引用文:
···

2014年02月11日 | 日記・エッセイ・コラム

少し旧聞に属するが(余談だが、「旧聞に属する」というい言い回しがなかなか思いだせずに弱った。さいきんこういうことが増えた・・)、村上春樹氏の短編小説に出てくる、北海道の地名(中頓別)について、地元の議員団がクレームを表明した、という話について。

話の発端は、地元町議会議員のブログでのコメントらしいが、これ自体はそれほど大した問題ではない。

若い町議会議員は小説(文芸春秋13年12月号に掲載された、「ドライブ・マイ・カー」)で、中頓別出身の女性が、火のついたタバコを窓から捨てるのを見て、主人公が「たぶん中頓別ではみんなが普通にやっていることなのだろう」と独白しているところにかみついた。
主人公は中頓別がどこにあるのかも知らないし、町の人がみな煙草を投げ捨てている、と言ったわけでもない。

当然この議員のブログは炎上していて(コメント50件なので、これまた大したことではないが)、その多くはこの議員を非難している。そのほかのネット(SNS, 2ch)上の意見もおおむねこの件に冷ややかなようだ。
少数意見としては、町民は日ごろ山火事に非常に神経をとがらせているのに、無神経な書かれ方に怒ったのでは、というものや、わざと騒ぎを起こして、注目を浴びたかったのだろう、というものがあった。

そう言っては何だが、この議員の行動はいささか次元が低いように思えるが、たとえそうだとしても、意見を述べるのは自由だ。もし町議会が非難決議を可決したとしても、民主主義の社会ではとがめられるべきではない。

問題はむしろ、村上氏がこれに反応して、謝罪したことである。それも、「僕は北海道に親近感を持っている。もし不快に感じられたのであれば心苦しく、残念です、単行本では地名を差し替える」とコメントしたのだ。

村上氏は海外での生活経験も長いし、大学で講座を持っていた経験もある人だ。典型的日本人(いまはそういう言い方もないのかもしれないけど)みたいに、まず「すみません」というのが得、などと考える人ではないはずだ。賞を贈ったイスラエル政府に対し、受賞スピーチであえて批判の声をあげたほどの人だ。

なので、この早々の白旗には失望した。というか、一体なにを考えているのだろうかと、疑問に思った。

しかし、こういう考え方もできるかもしれない。

···

やること 1: 下のリストを全部、一行ごとに一つの文字列にしてJSONの配列に変えてください。空いた行は入れず、画像は答えに含めないでください。
やること 2: 村上春樹さんの短編の地名をめぐる上の文章を、最後の文のあとから書き進めてください。

···

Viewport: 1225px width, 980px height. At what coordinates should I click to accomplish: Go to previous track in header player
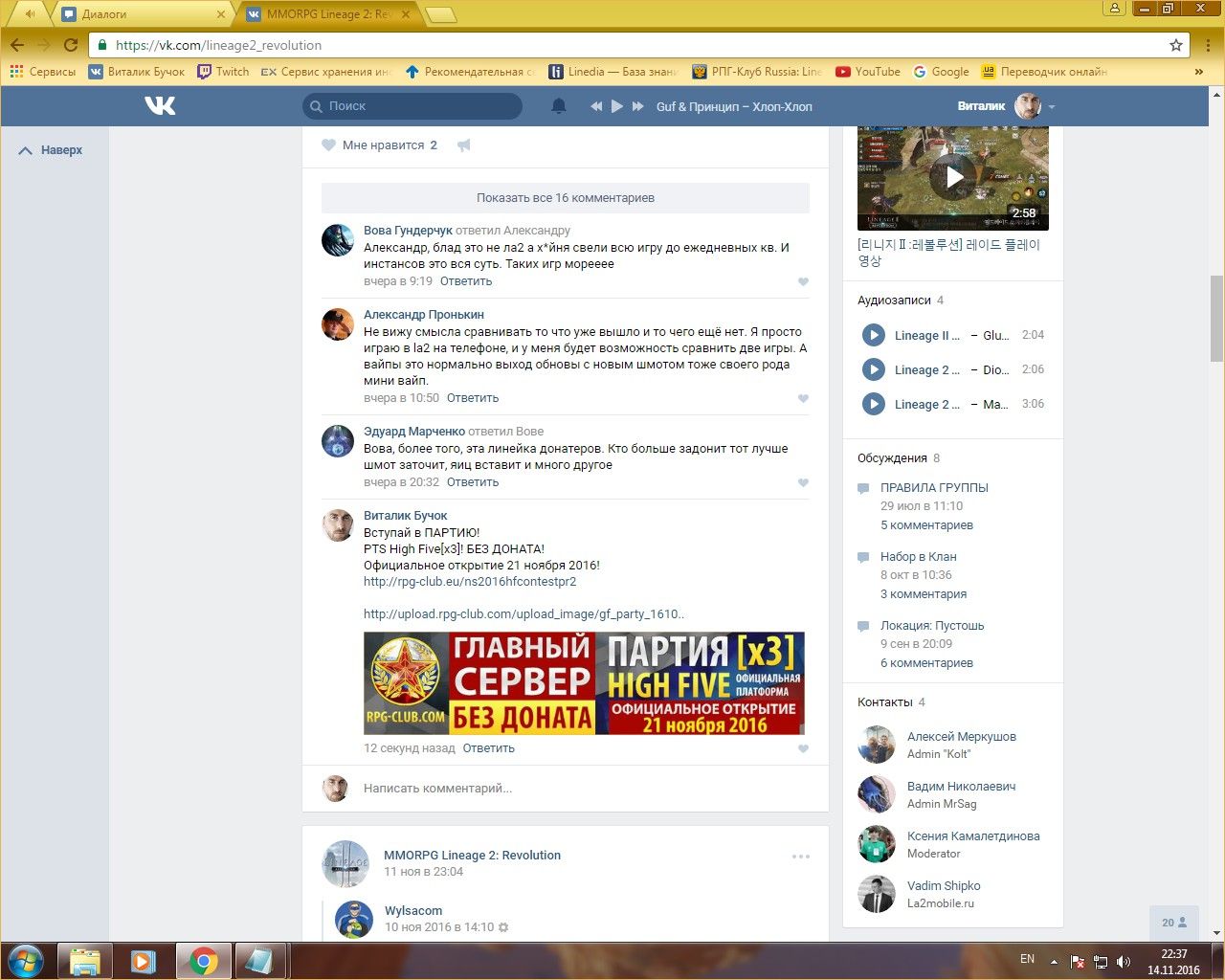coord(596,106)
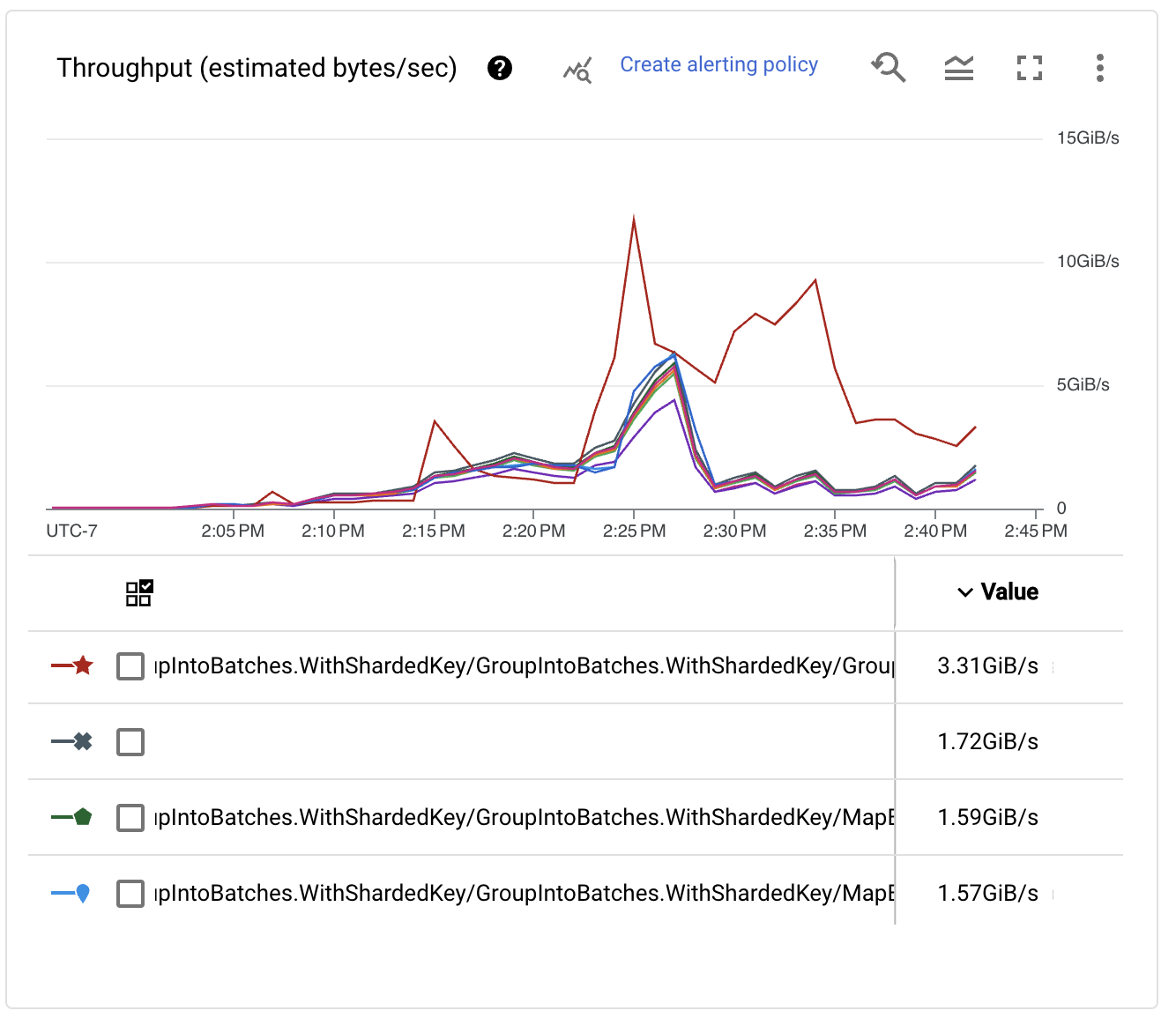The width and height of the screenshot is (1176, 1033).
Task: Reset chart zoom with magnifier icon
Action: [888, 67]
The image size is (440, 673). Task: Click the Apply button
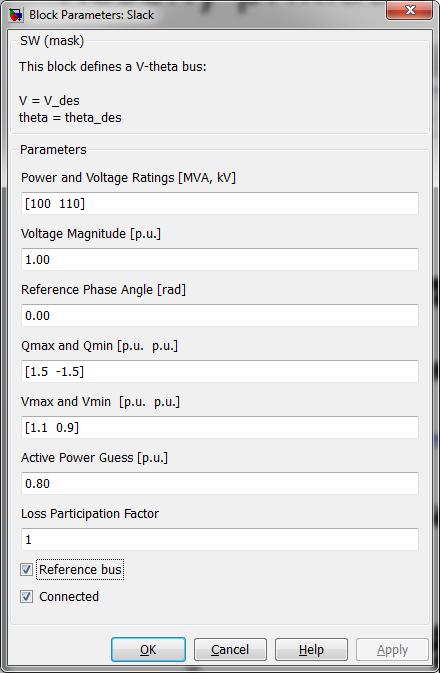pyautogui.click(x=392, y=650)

···

答え 1:
[
  "Viewport: 1225px width, 980px height. At what coordinates should I click to accomplish: Go to previous track in header player",
  "coord(596,106)",
  "The width and height of the screenshot is (1176, 1033).",
  "Task: Reset chart zoom with magnifier icon",
  "Action: [888, 67]",
  "The image size is (440, 673). Task: Click the Apply button",
  "pyautogui.click(x=392, y=650)"
]

答え 2:
 まず、この村上氏のコメントは文芸春秋を通じて出されたものだ。文春では、これは小説作品であり、作者の表現を尊重し支持する、としているが、文春単独というより出版サイドのどこかで、話を収めたいという圧力が働いたのではないか。

 また、村上氏はイスラエルに対しては厳しい姿勢で批判をしたが、これは相手がその批判を受け入れるだけの許容度を持っているからこそ、発言したのであって、同様の反応を、この町議会の人々に期待するのは無理、と判断したのかもしれない。ありていにいえば、相手にするだけ無駄、と考えて、ことを荒立てないように、という判断かもしれない。

ただ、僕が改めて言うまでもなく、このことは悪しき前例として人々の記憶に残ることになる。百歩譲って、謝罪のコメントをするにしても「地元の人たちが山火事に非常に神経をとがらせているとは、思いが及ばなかった。失礼をした」ぐらいは言えなかったのだろうか。

話は飛ぶが、むかし、埼玉出身ではない人がうたった、「なぜか埼玉」という歌がはやったことがある。歌詞は直接埼玉を馬鹿にしているわけではないが、礼賛されているとはとても思えない。「目蒲線物語」という歌では、東武東上線を、一番陰気な路線で、忘れもので一番多いのはクワとスコップだ、というくだりがある。

まあ、僕はどちらにも関係があったわけだけど、聞いたときは・・わっはっはというか、ぼりぼりというか。たぶん、青筋立てて怒る県民や沿線住民は少ないんじゃないかな。そういう、懐の深いところが、僕は好きなんですけどね・・。